Fast, Accurate Detection of 100,000 Object Classes on a Single Machine

June 27, 2013

Posted by Tom Dean, Google Research

Humans can distinguish among approximately 10,000 relatively high-level visual categories, but we can discriminate among a much larger set of visual stimuli referred to as features. These features might correspond to object parts, animal limbs, architectural details, landmarks, and other visual patterns we don’t have names for, and it is this larger collection of features we use as a basis with which to reconstruct and explain our day-to-day visual experience. Such features provide the components for more complicated visual stimuli and establish a context essential for us to resolve ambiguous scenes.

Contrary to current practice in computer vision, the explanatory context required to resolve a visual detail may not be entirely local. A flash of red bobbing along the ground might be a child’s toy in the context of a playground or a rooster in the context of a farmyard. It would be useful to have a large number of feature detectors capable of signaling the presence of such features, including detectors for sandboxes, swings, slides, cows, chickens, sheep and farm machinery necessary to establish the context for distinguishing between these two possibilities.

This year’s winner of the CVPR Best Paper Award, co-authored by Googlers Tom Dean, Mark Ruzon, Mark Segal, Jonathon Shlens, Sudheendra Vijayanarasimhan and Jay Yagnik, describes technology that will enable computer vision systems to extract the sort of semantically rich contextual information required to recognize visual categories even when a close examination of the pixels spanning the object in question might not be sufficient for identification in the absence of such contextual clues.

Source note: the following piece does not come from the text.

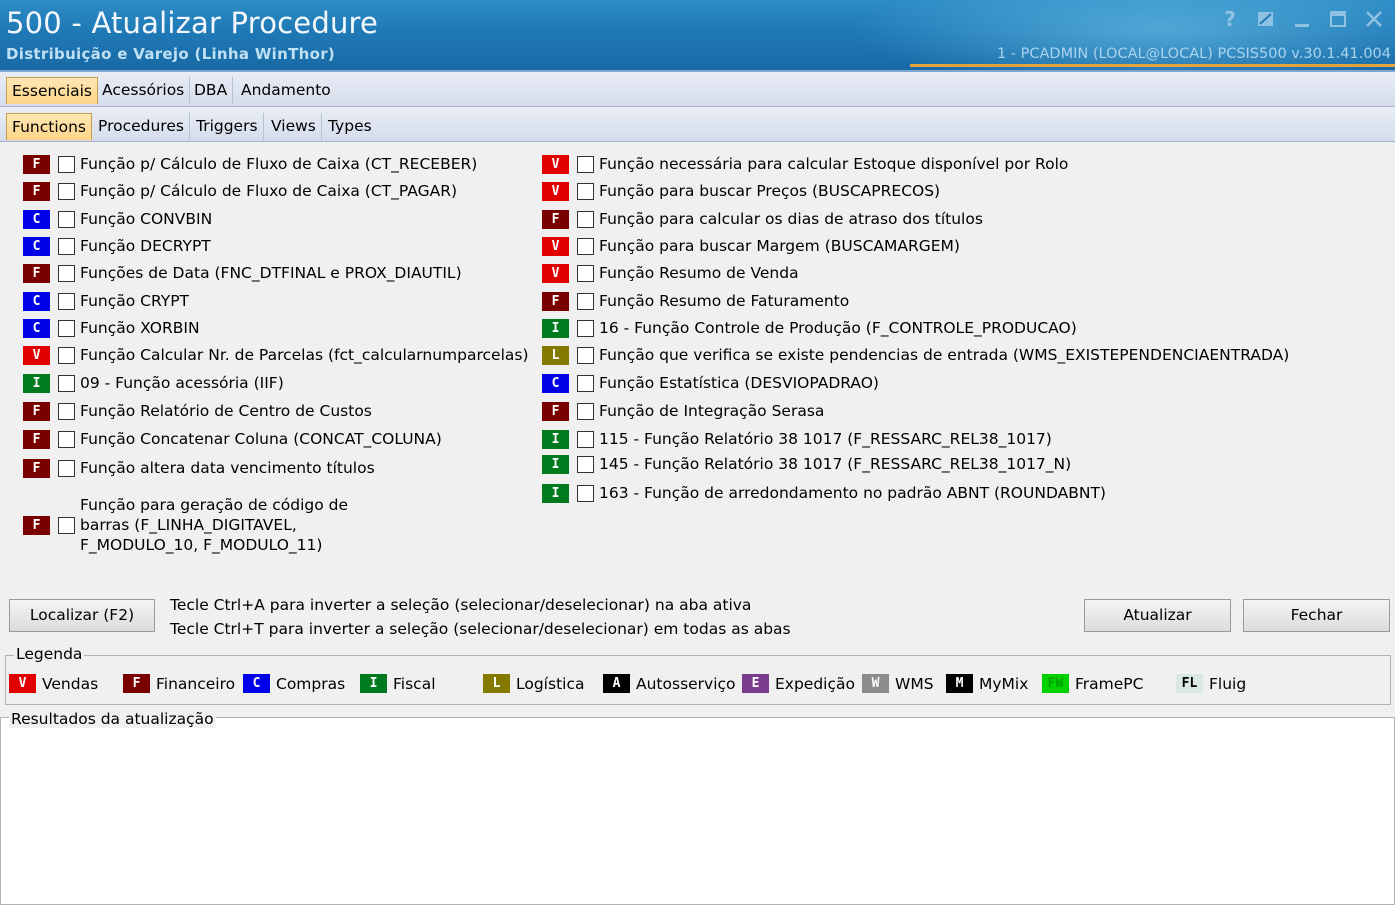 The image size is (1395, 905). Describe the element at coordinates (741, 191) in the screenshot. I see `function-item: V Função para buscar Preços (BUSCAPRECOS)` at that location.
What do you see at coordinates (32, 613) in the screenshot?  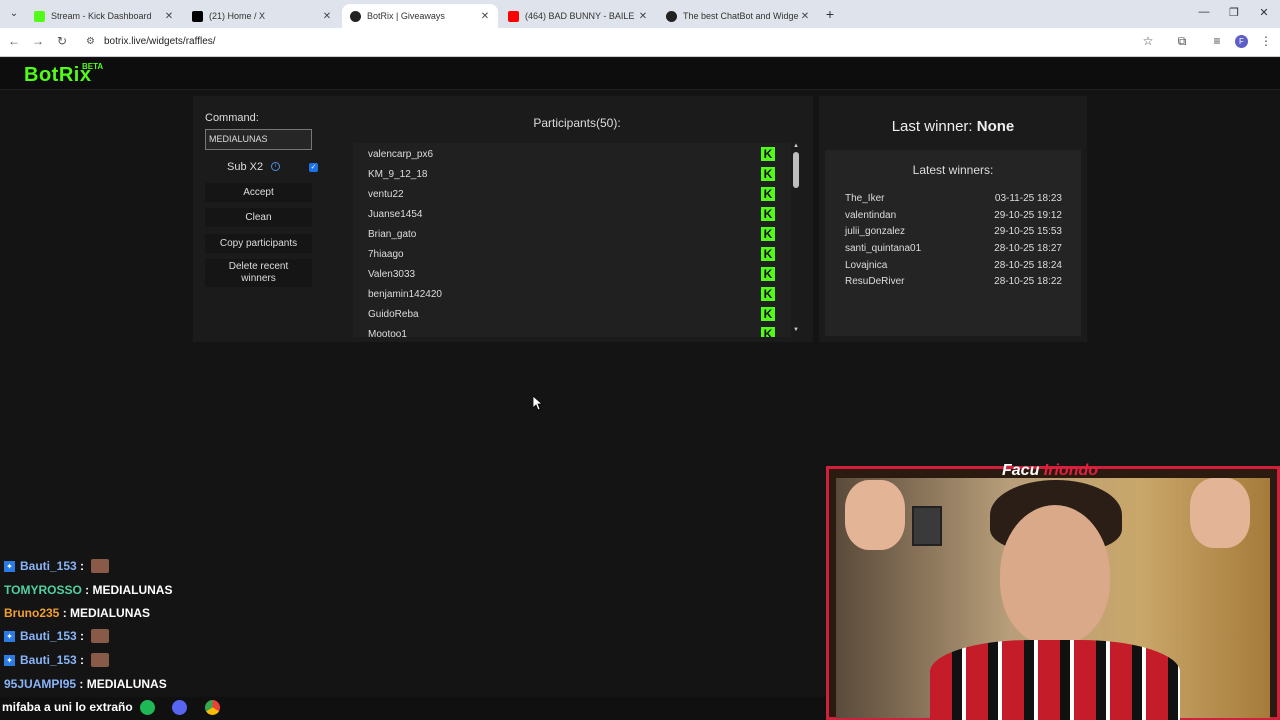 I see `chat-username: Bruno235` at bounding box center [32, 613].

Specifically, we consider a basic operation in computer vision that involves determining for each location in an image the degree to which a particular feature is likely to be present in the image at that particular location.

This so-called convolution operator is one of the key operations used in computer vision and, more broadly, all of signal processing. Unfortunately, it is computationally expensive and hence researchers use it sparingly or employ exotic SIMD hardware like GPUs and FPGAs to mitigate the computational cost. We turn things on their head by showing how one can use fast table lookup — a method called hashing — to trade time for space, replacing the computationally-expensive inner loop of the convolution operator — a sequence of multiplications and additions — required for performing millions of convolutions with a single table lookup.

We demonstrate the advantages of our approach by scaling object detection from the current state of the art involving several hundred or at most a few thousand of object categories to 100,000 categories requiring what would amount to more than a million convolutions. Moreover, our demonstration was carried out on a single commodity computer requiring only a few seconds for each image. The basic technology is used in several pieces of Google infrastructure and can be applied to problems outside of computer vision such as auditory signal processing.

On Wednesday, June 26, the Google engineers responsible for the research were awarded Best Paper at a ceremony at the IEEE Conference on Computer Vision and Pattern Recognition held in Portland Oregon. The full paper can be found here.